Can artificial intelligence (AI) create good poetry? Tech-poet Aaron Mirck decided to find out. He put algorithms to work editing the poems from his poetry collection This Algorithm Ain’t Right, which is released on June 14th. He was amazed by the results: Not only did the AI poetry score more likes on Instagram, in some ways, it was superior to the original. Is this another sign that the machines are catching up with humans?
‘Black Mirror’ poetry
Mirck says that This Algorithm Ain’t Right was inspired by his years of working for tech companies. ‘I often work for start-ups, who focus on solving a specific problem with a clever app or platform. But lately I start to feel like our blind faith in technology means that we don’t give enough thought to its unpleasant side effects.’
Themes of a dystopian high-tech future have occasionally been explored in science fiction, like the Netflix series Black Mirror. ‘Is it really necessary to trade our privacy and autonomy for a smooth user experience? Are we really better off with the platform economy, online marketing and all-on-demand? With This Algorithm Ain’t Right, I wanted to put tech optimism into a broader perspective.’
AI experiment with GPT-3
Mirck says, ‘In this collection, I reflect on how technology affects our daily lives and raise the question of where humanity ends and technology begins. To draw the boundary between humans and machines more clearly, I wanted to discover whether an algorithm could create more popular poetry than I could.’
For this experiment, Mirck used the latest form of artificial intelligence, GPT-3. This language prediction model is capable of creating texts that appear in every way to have been created by humans rather than machines. ‘I had written these poems about algorithms, and decided to use an algorithm to edit them. Then, I shared them via Instagram’s algorithm. Instagram has a large community of poetry lovers who find each other through hashtags. That’s how I quickly got in touch with my target audience and was able to start experimenting with AI poetry.’
Mirck soon found that the AI poetry was sometimes even better received than his original work. ‘My own poems were longer than the AI versions. That makes them less attractive visually, which means they are less popular on Instagram. Also, when I “cut up” a poem into several images (12 likes), it didn’t always score better than the AI poetry (11 and 15 likes). So, sometimes the robot’s work was more popular than my own.’
Will machines make humans redundant?
The algorithm’s poems were not only more popular, sometimes they were even better than the originals. The AI created these lines: ‘You are a bus stop in the middle of a snow-covered desert / This year you have only been used once.’
‘Admittedly, it was my intention for those lines to allow for some ambiguity. It’s somewhere between absurdist imagery (you are a bus stop), improbable situations (a snow-covered desert) and a place you can imagine: a bus stop that is only used once a year. The snow in such a hot place as a desert underlines how lonely (in other words, cold) it must be there, but it’s also paradoxical. And that’s how the robot succeeds in creating poetry. I have to admit, this image is stronger than the original.’
‘This successful experiment reminds me that I am no longer needed myself, which is exactly what I try to express in my poems. As an abstract concept, that is still interesting: humankind being overtaken by the machine. It’s hardly reassuring when you create something, only to find out that you’re no longer needed.’

◆ **YOUR ASSIGNMENT**:
Return the part of the article on AI poetry between "Can artificial intelligence" and "up with humans?", inclusive, word for word. The rows that come next have nothing to do with the article on AI poetry.

◆ **DATASET ENTRIES**:
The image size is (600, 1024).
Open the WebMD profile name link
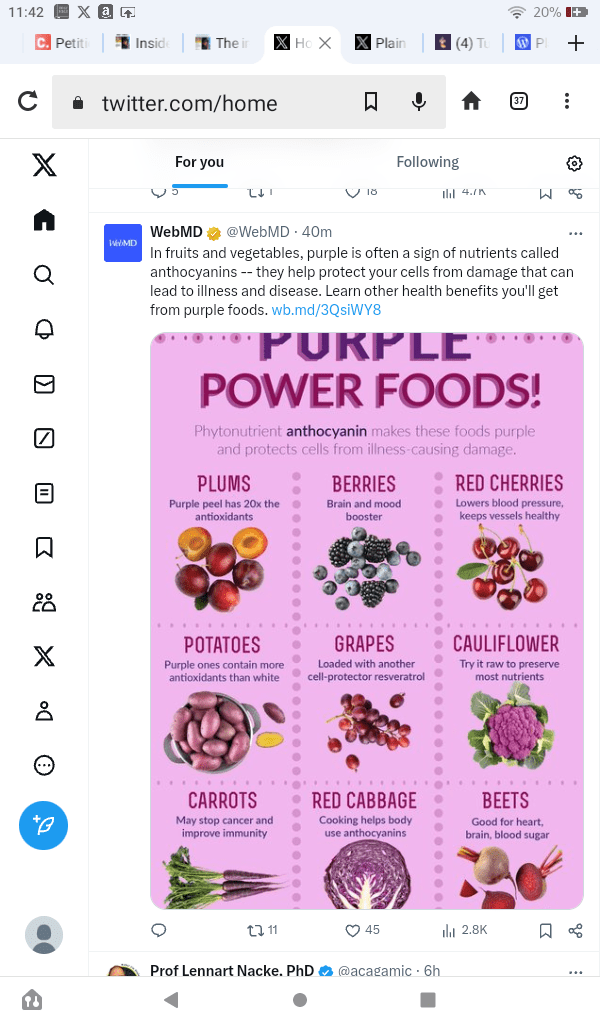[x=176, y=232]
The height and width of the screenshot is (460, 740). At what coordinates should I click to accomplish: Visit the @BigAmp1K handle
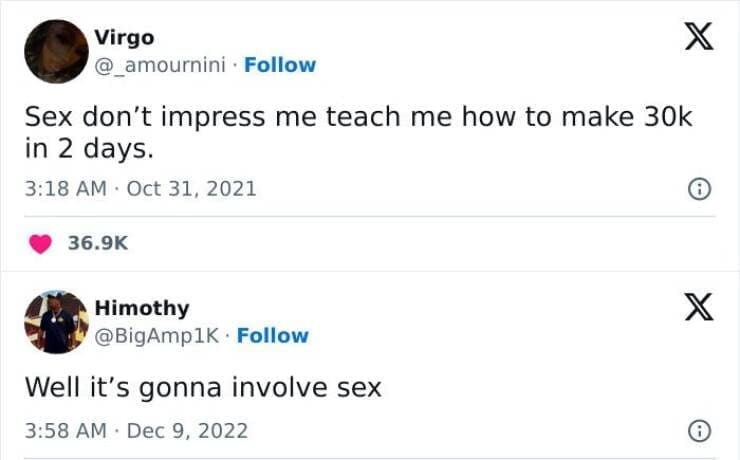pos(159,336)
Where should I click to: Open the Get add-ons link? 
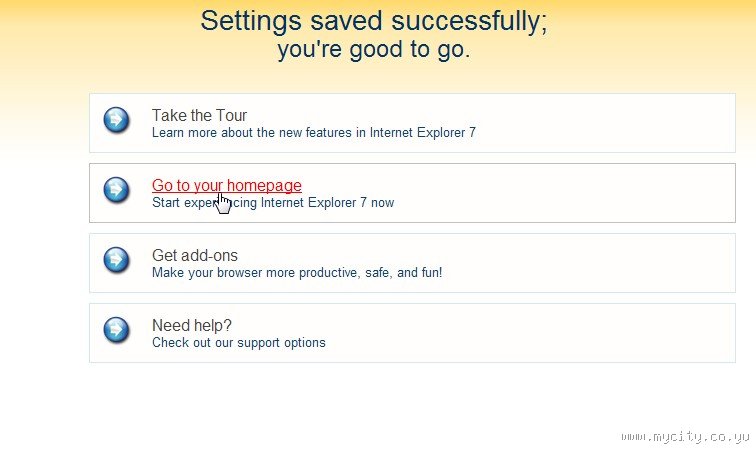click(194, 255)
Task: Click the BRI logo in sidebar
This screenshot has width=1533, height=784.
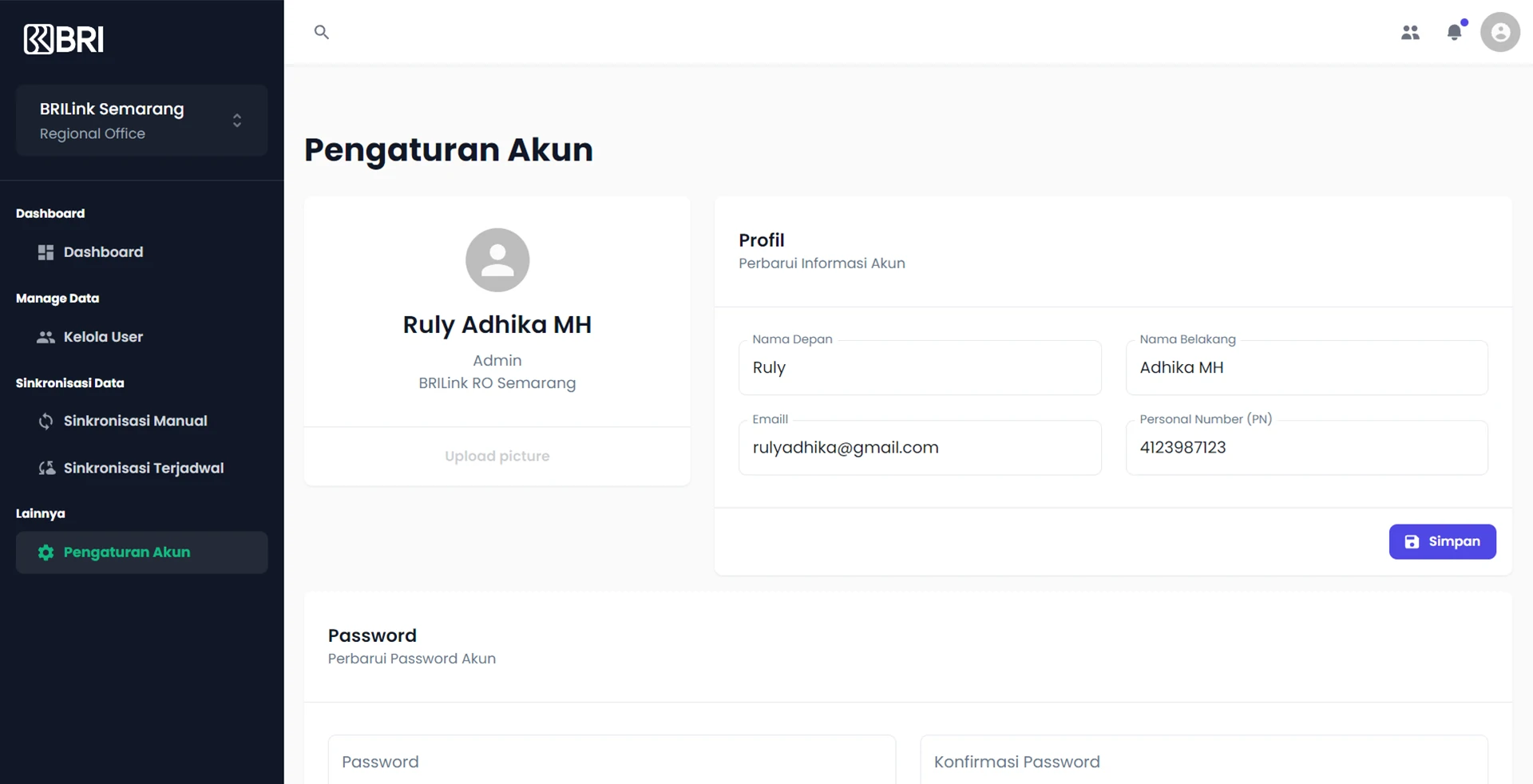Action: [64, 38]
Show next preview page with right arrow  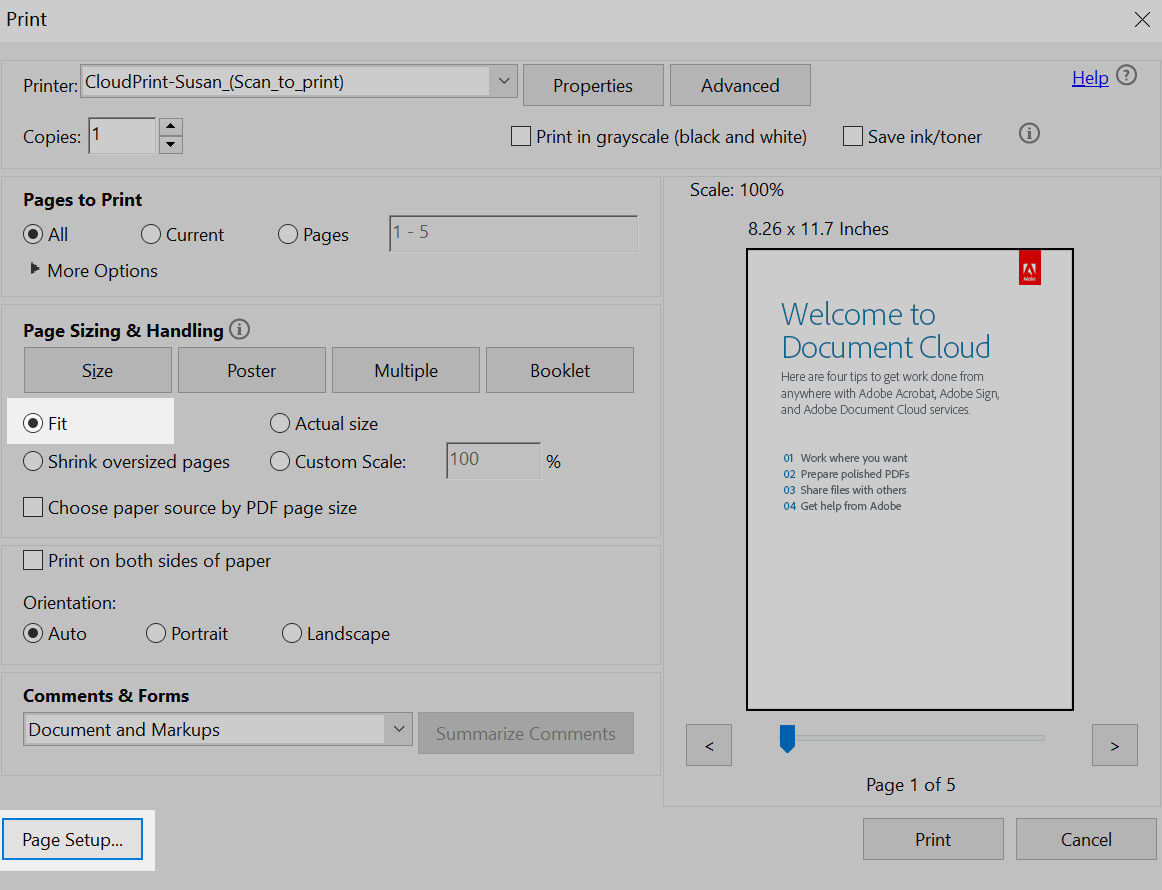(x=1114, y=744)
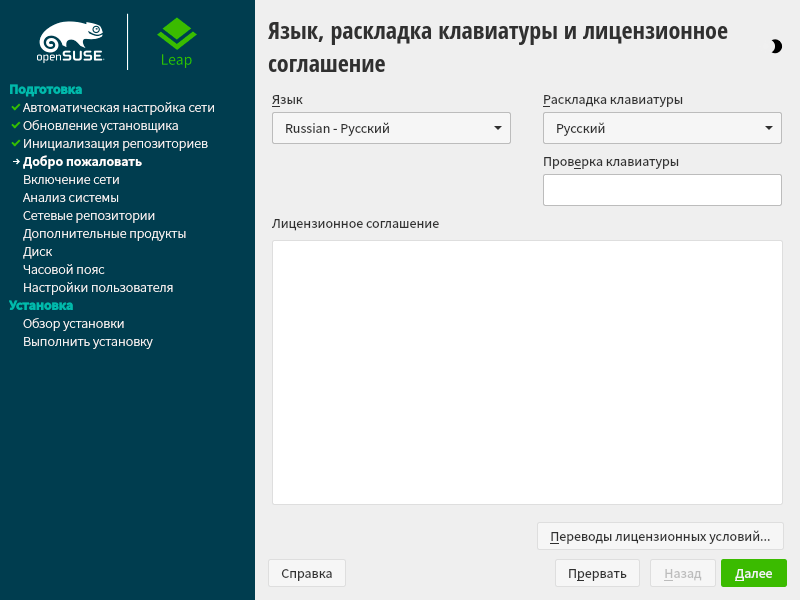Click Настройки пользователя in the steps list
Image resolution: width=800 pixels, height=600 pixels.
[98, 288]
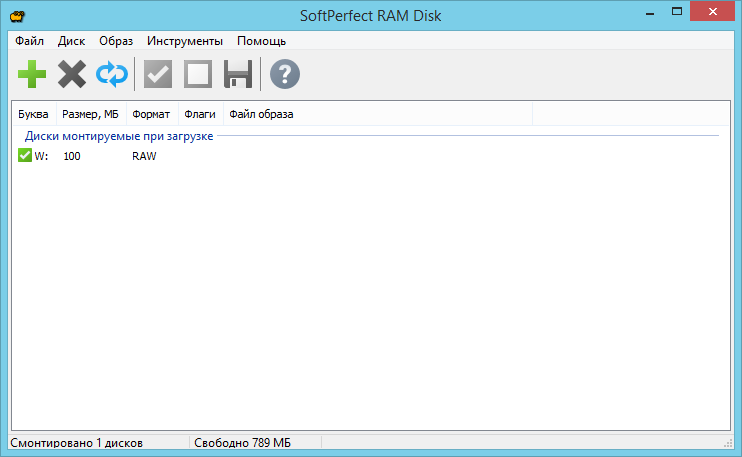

◆ **RESPONSE BELOW**:
Can artificial intelligence (AI) create good poetry? Tech-poet Aaron Mirck decided to find out. He put algorithms to work editing the poems from his poetry collection This Algorithm Ain’t Right, which is released on June 14th. He was amazed by the results: Not only did the AI poetry score more likes on Instagram, in some ways, it was superior to the original. Is this another sign that the machines are catching up with humans?